Slide Fire, the biggest maker of bump stock devices — which increase the firing speed of semi-automatic rifles so they fire like automatic weapons — announced that it will stop taking orders and is shutting down its website.
Slide Fire, based in the small town of Moran, Texas, says the last day to submit an order will be May 20, the same day the website goes offline, according to a message on the company's website Tuesday. It was unclear what the decision meant for Slide Fire's future, and a representative for the company did not immediately respond to a request for comment.
The announcement, however, comes nearly a month after the Department of Justice proposed a regulation that would effectively ban bump stocks, the same devices that were used by the Las Vegas shooter during the Oct. 1, 2017, mass shooting that left 58 people dead.
Bump stocks, firearm devices that were relatively unknown to most people other than gun enthusiasts, gained national attention after Oct. 1, 2017, when Stephen Paddock opened fire from his Mandalay Bay Resort and Casino suite on an open-air concert.
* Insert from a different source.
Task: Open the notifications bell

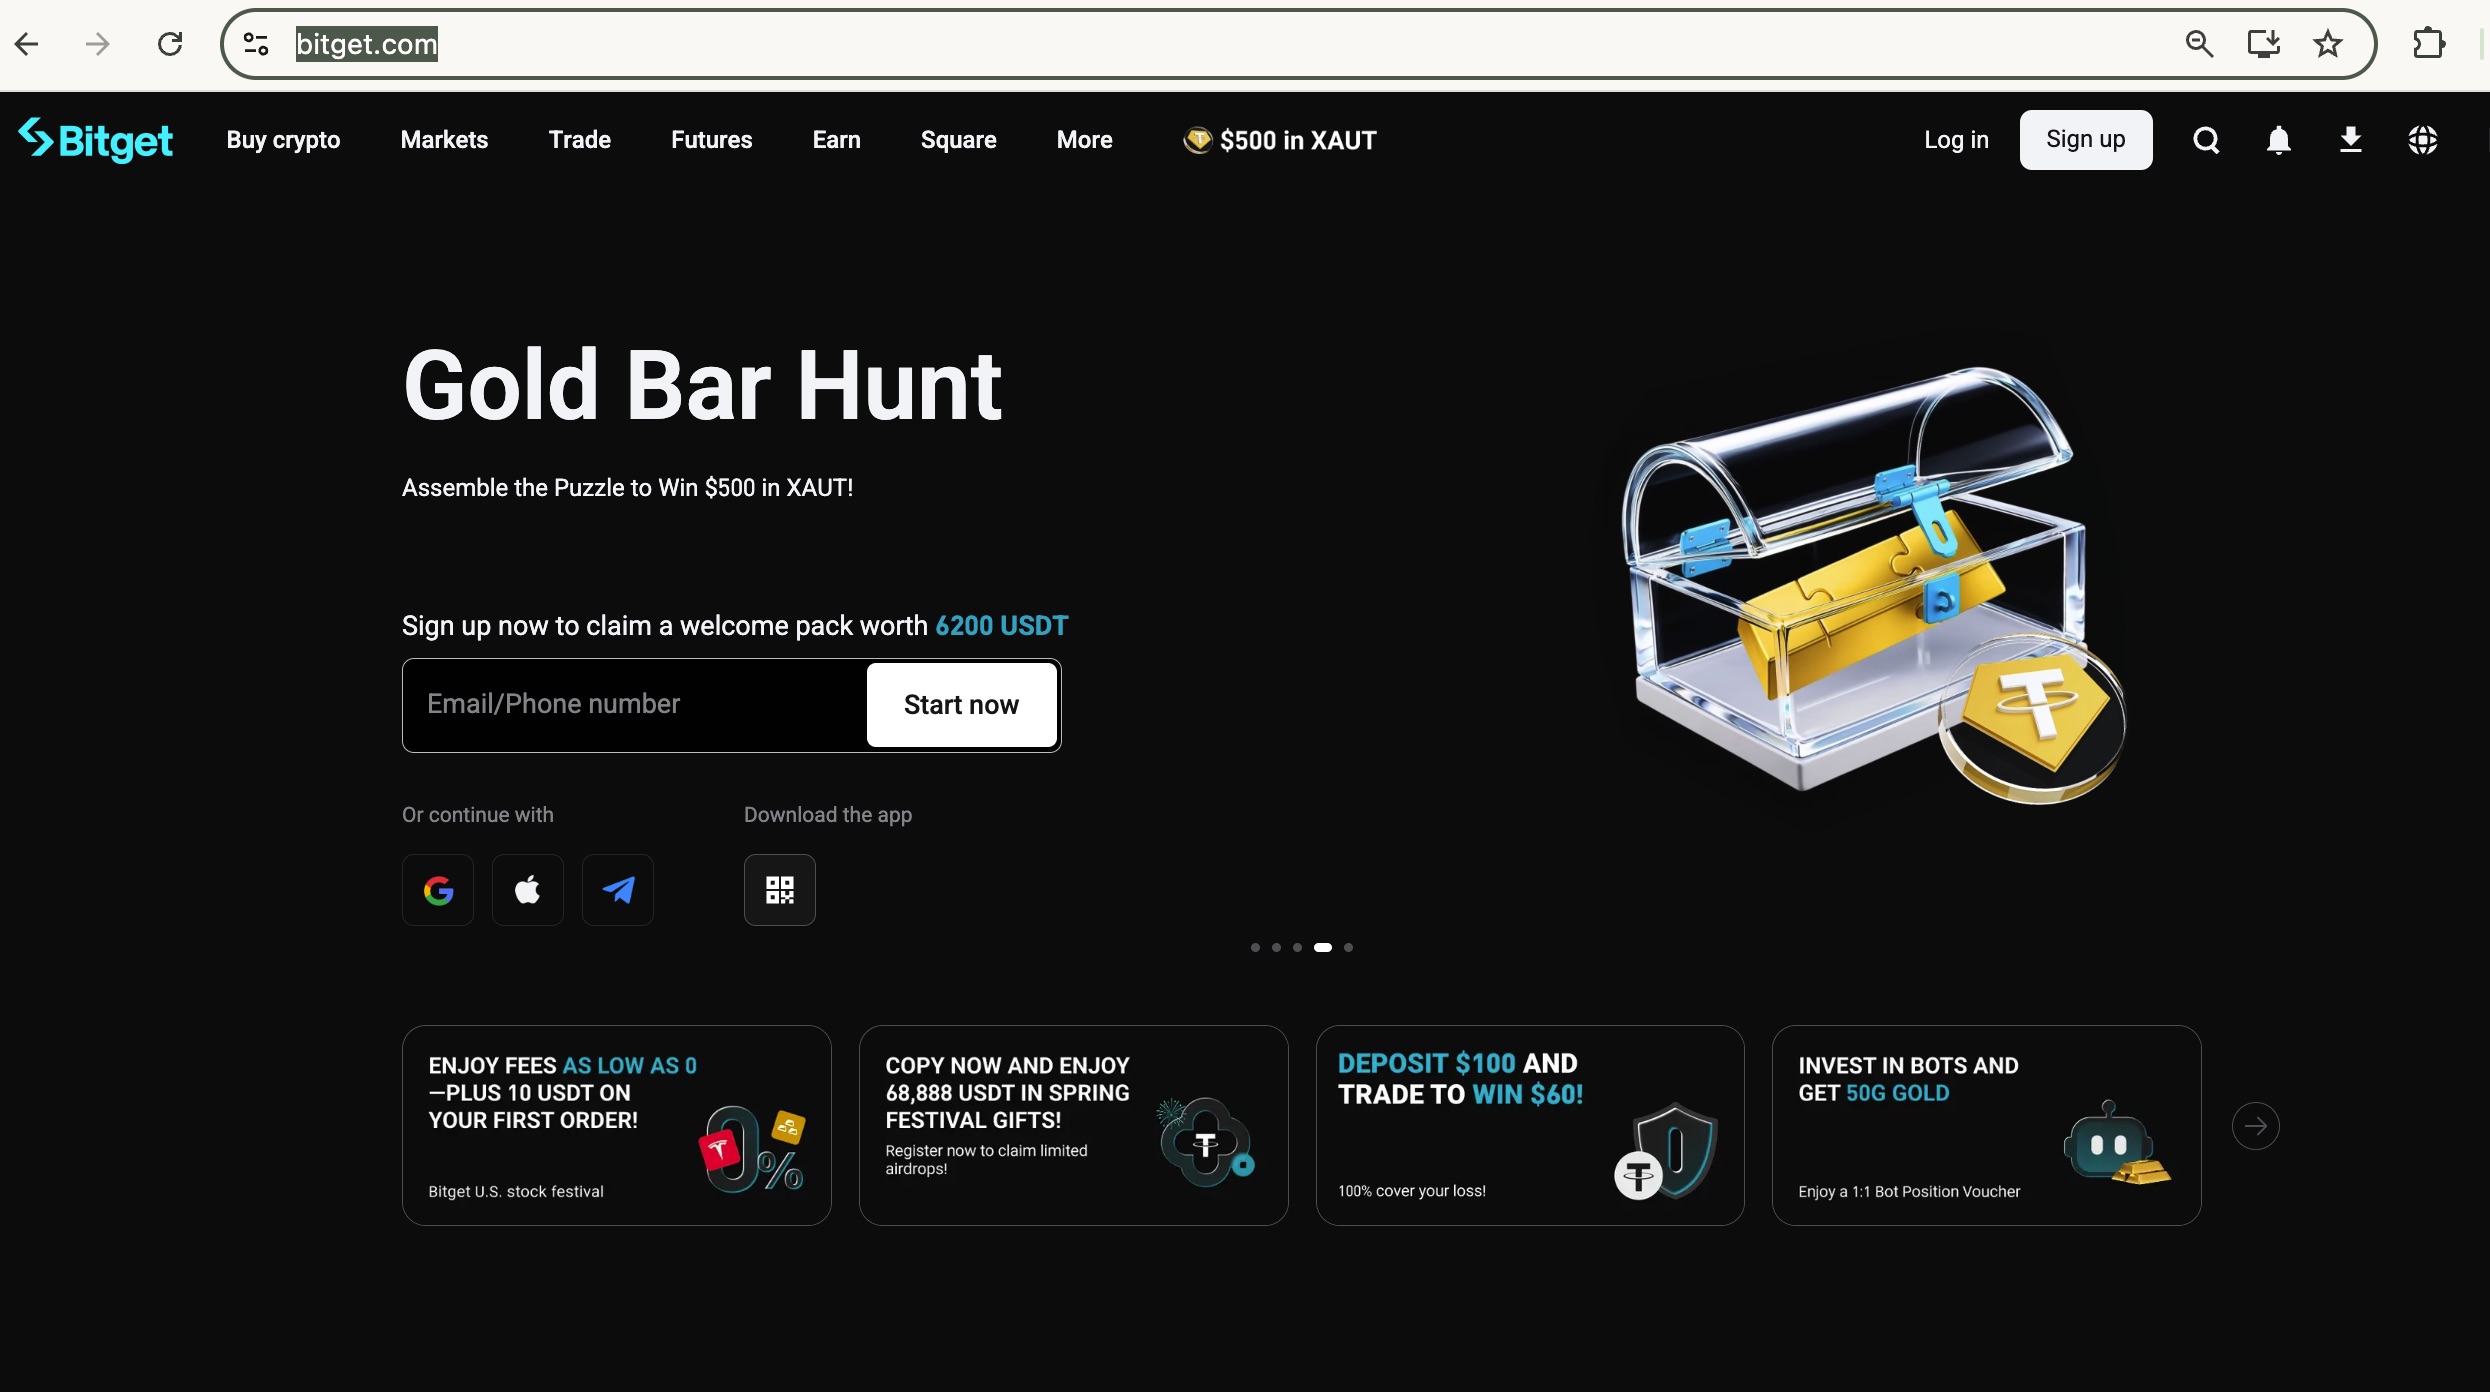Action: point(2279,140)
Although the devices make semi-automatic rifles fire nearly as fast as automatic weapons (which are banned), they were approved by the Bureau of Alcohol, Tobacco, Firearms and Explosives (ATF) in 2010.
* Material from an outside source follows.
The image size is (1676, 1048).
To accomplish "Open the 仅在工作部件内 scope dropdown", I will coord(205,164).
The stocks use the same movement from the weapon's firing to repeatedly pull the trigger of the weapons, significantly speeding up the firing in a style known as "bump firing."
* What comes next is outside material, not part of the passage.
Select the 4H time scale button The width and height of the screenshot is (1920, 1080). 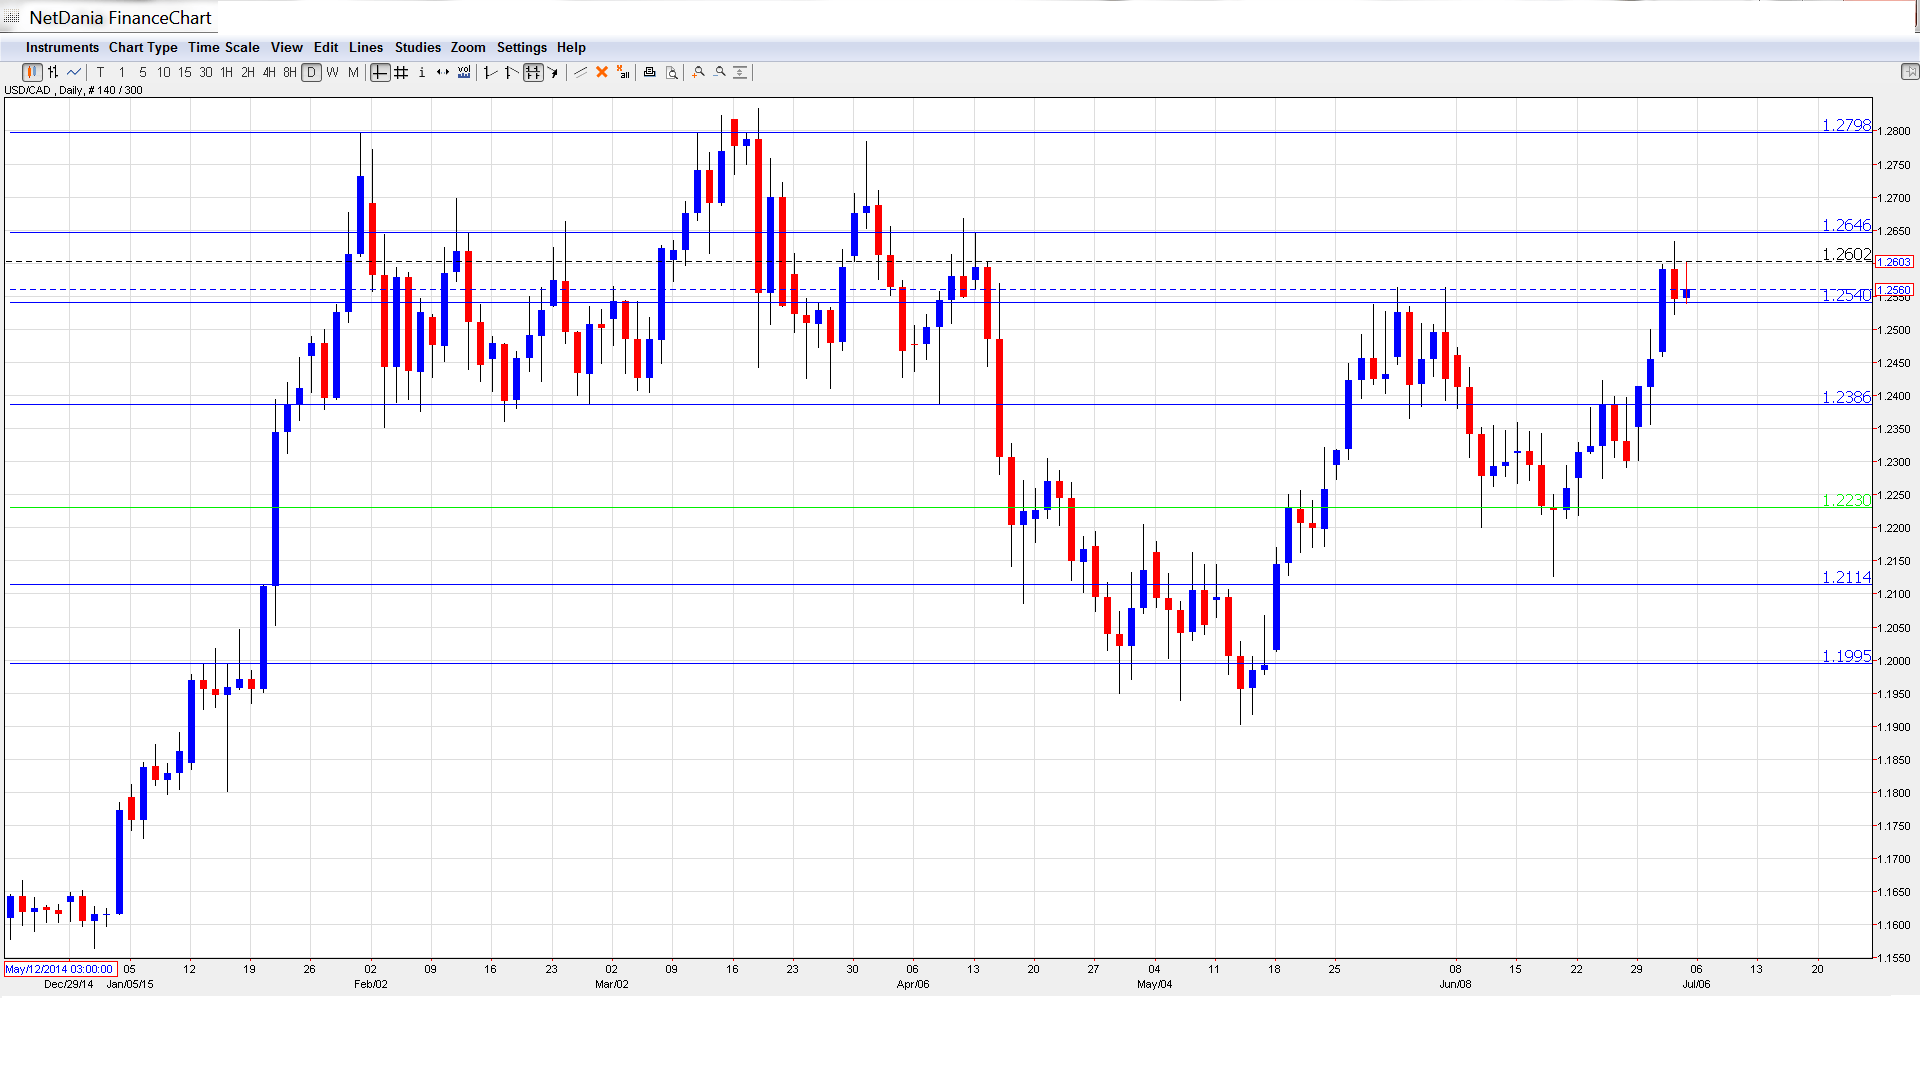pyautogui.click(x=269, y=72)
The ATF's decision in 2010 allowed the sale of the devices, sparking a new field in the firearms industry and quickly transforming Slide Fire into a multimillion-dollar company.
In eight years, the company and its founder, Jeremiah Cottle, quickly set out to become the sole maker and seller of the devices, suing other manufacturers for patent infringement and quickly becoming the biggest maker of the devices.
The company sold stocks that fit different rifles, including AR-15s and AK-47s.
In recent months, the company had also seemed to expand its products, including scopes, triggers, recoil enhancers, and other gun parts. However, it was unclear what the company planned to do moving forward.
Stephen Paddock's name was misspelled in an earlier version of this post.